__WHAT THIS TASK INVOLVES__: Copy the part of the material that opens with the line containing "The width and height of the screenshot is (739, 416)." and closes with the line containing "Action: coord(979,65)", replacing "heat exchanger" with "valve" and leaving everything else as it is.

__DATA SHOWN__:

════════════════════

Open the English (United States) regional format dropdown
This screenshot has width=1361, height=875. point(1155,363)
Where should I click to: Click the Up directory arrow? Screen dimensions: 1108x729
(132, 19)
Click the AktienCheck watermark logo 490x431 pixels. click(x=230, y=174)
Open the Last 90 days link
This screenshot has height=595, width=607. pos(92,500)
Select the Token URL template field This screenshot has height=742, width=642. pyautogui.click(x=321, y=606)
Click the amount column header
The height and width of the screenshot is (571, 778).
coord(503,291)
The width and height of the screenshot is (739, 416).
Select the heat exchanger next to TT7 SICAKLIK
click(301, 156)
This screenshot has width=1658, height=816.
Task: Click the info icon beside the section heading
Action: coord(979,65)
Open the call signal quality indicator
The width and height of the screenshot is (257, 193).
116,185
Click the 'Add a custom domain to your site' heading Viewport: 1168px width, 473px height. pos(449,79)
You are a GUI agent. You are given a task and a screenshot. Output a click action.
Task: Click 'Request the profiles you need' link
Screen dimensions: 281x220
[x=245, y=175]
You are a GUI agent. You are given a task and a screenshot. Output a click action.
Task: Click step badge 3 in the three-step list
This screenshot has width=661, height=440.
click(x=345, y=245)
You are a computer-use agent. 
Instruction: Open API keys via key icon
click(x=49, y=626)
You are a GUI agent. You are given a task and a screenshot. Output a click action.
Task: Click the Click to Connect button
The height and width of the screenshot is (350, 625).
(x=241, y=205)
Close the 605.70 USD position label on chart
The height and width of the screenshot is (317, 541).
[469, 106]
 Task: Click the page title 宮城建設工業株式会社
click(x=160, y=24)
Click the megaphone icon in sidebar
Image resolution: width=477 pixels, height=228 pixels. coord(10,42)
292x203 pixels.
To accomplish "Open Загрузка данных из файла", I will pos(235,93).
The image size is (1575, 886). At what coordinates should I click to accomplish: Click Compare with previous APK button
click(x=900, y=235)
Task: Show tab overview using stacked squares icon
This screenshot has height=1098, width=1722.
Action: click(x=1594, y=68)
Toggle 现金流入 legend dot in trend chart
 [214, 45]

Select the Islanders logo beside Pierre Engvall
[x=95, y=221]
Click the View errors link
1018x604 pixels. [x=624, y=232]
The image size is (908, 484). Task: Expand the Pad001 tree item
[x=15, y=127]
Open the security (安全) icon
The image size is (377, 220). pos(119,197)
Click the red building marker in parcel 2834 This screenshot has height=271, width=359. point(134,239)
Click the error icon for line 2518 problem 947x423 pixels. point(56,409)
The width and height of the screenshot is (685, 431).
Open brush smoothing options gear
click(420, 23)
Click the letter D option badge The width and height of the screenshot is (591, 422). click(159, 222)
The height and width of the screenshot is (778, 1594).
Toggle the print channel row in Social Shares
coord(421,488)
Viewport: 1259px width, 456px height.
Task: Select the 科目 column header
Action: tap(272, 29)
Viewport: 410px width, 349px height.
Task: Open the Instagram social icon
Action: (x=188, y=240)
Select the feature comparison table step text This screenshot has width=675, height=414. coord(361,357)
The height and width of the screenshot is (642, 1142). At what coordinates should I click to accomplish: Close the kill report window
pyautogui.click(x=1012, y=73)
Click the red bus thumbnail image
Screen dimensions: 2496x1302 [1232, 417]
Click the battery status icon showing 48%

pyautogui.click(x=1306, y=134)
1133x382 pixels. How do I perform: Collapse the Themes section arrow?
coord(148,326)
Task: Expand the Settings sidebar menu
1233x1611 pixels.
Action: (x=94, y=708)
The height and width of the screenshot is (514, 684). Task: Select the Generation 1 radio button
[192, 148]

════════════════════

__RESPONSE TO THE TASK__:
The width and height of the screenshot is (739, 416).
Select the valve next to TT7 SICAKLIK
click(301, 156)
This screenshot has width=1658, height=816.
Task: Click the info icon beside the section heading
Action: coord(979,65)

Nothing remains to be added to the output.